- **TEXTO PARA LEITURA**:
--- --- ---
“Pessoas, a gente pega, tange, ferra, engorda e mata. Mas com gado é diferente”. Ou: A exemplo dos intelectuais, os vaqueiros já não são mais livres-pensadores
Vejam esta foto. Já falo a respeito. Num país em que a esmagadora maioria dos intelectuais é composta de funcionários morais de um partido, a esperança de haver livres-pensadores estava com os vaqueiros. Acabou! Doravante só teremos “companheiros vaqueiros”. O Senado aprovou nesta terça projeto oriundo da Câmara, apresentado em 2007, que regulamenta a profissão. […]

Vejam esta foto. Já falo a respeito.
Num país em que a esmagadora maioria dos intelectuais é composta de funcionários morais de um partido, a esperança de haver livres-pensadores estava com os vaqueiros. Acabou! Doravante só teremos “companheiros vaqueiros”. O Senado aprovou nesta terça projeto oriundo da Câmara, apresentado em 2007, que regulamenta a profissão. Então tá! Agora o vaqueiro já não se confunde mais com outros funcionários de fazendas e empresas rurais. Imagino o patrão:
— “Pedro Henrique da Matta [esse negócio de chamar vaqueiro de “Severino” é um misto de clichê com preconceito], será que você e o Luiz Gustavo Fernandes [o outro vaqueiro] poderiam podar aqueles pés de rosa em frente à sede da fazenda?
--- --- ---
- **DADOS COLETADOS**:
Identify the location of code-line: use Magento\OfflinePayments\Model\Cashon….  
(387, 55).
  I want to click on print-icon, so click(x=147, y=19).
--- --- ---
- **TAREFAS PROPOSTAS**:
1. Responda com base no texto sobre a regulamentação da profissão de vaqueiro:
(a) De qual casa veio o projeto aprovado pelo Senado, e em que ano ele foi apresentado?
(b) O que o autor diz ser chamar vaqueiro de "Severino"?
(c) No diálogo imaginado, qual é o nome do outro vaqueiro?
2. Retome o texto sobre a regulamentação da profissão de vaqueiro e continue-o a partir da pergunta do patrão.

- **TAREFAS RESOLVIDAS**:
1.
(a) Da Câmara; foi apresentado em 2007.
(b) Um misto de clichê com preconceito.
(c) Luiz Gustavo Fernandes.

2.
— Infelizmente, não, doutor Cícero. Considera-se vaqueiro o profissional apto a realizar práticas relacionadas ao trato, manejo e condução de espécies animais do tipo bovino, bubalino, equino, muar, caprino e ovino. Por um acaso, doutor Cícero, rosa é um bovino?
— Não, Pedro Henrique.
— Rosa é bubalino?
— Não, Pedro Henrique.
— Rosa, doutor Cícero, para não encompridar o diálogo, é equino, muar, caprino ou ovino?
— Não, Pedro Henrique!
— E por que o senhor acha que eu me submeteria a trabalho degradante, podando rosas?
— É que eu pensei que conduzir o rebanho…
— Pensou errado! O senhor sabe o que dispõe o Ministério do Trabalho e a OIT sobre contratar um trabalhador para uma atividade regulamentada e, depois, querer que desempenhe tarefa diversa?
— É que, no momento, como não estamos conduzindo animais animais…
— Então eu vou realizar tratos culturais em forrageiras, pastos e outras plantações para ração animal, falou?
— Desculpe-me, Pedro Henrique.
— A profissão de jardineiro ainda não está regulamentada. Por que o senhor não vê se aquele médico amigo seu pode quebrar o galho?
— Boa ideia, Pedro Henrique!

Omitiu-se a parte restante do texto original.